Campus Access Only
All rights reserved. This publication is intended for use solely by faculty, students, and staff of University of the Pacific. No part of this publication may be reproduced, distributed, or transmitted in any form or by any means, now known or later developed, including but not limited to photocopying, recording, or other electronic or mechanical methods, without the prior written permission of the author or the publisher.

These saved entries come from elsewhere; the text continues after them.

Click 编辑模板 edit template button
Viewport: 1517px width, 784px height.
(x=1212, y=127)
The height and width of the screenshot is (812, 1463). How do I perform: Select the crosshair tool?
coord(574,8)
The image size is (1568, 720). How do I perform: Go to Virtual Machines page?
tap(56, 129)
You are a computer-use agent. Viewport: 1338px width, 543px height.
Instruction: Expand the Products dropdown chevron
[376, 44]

A Survey Of Gifted Program Administration In Rural Alaska
Date of Award
Dissertation - Pacific Access Restricted
Purpose. The purpose of this study was to describe the administration of gifted education programs in rural Alaskan school districts for grades K-6. A secondary purpose was to extrapolate from the survey data successful programs and procedures currently adopted in rural Alaskan schools for gifted and talented education. Procedures. A survey instrument was developed and mailed to a sample of 47 rural Alaskan school superintendents. Findings. In 94% of the schools sampled, gifted education programs existed, and served approximately 7% of the school population. Intellectual ability and specific academic ability were the definitions most utilized. All the districts used multiple identification criteria, with individual IQ tests, achievement test scores, general aptitude tests, and teacher nomination as the most utilized methods. Math, language arts, and computers were the most highly implemented curricular options with 74% of the districts providing programs in those areas. Half of the districts provided for curricula in the fine and performing arts. Although Native children comprised over 50% of the districts population, they were only 19.5% of the gifted program. One-fifth of the program provided special definitions of giftedness that were culturally relevant, 40% provided special identification methods for Native children. Special programs incorporating the Native culture were provided by 26% of the districts. The community was active in gifted programs primarily through the use of mentors. Planning, assessment, evaluation, and support were engaged in by about one-fifth of the communities. Successful programs, as reported by the respondents, appear to be those which combine both the traditional, academically oriented curricula and the more non-traditional offerings related to leadership, arts, and Native cultural and linguistic areas. Community mentors, interested teachers, and use of outside resources such as the fine arts and computer camps offered within the state are the means to accomplish such a diversity of programs in small schools. Recommendations. The commitment to gifted education as evidenced by the survey should continue. Gifted programs should be expanded to include those elements of a successful program as indicated by the survey respondents--academically oriented curricula as well as inclusion of leadership, the arts, and Native cultural and linguistic areas.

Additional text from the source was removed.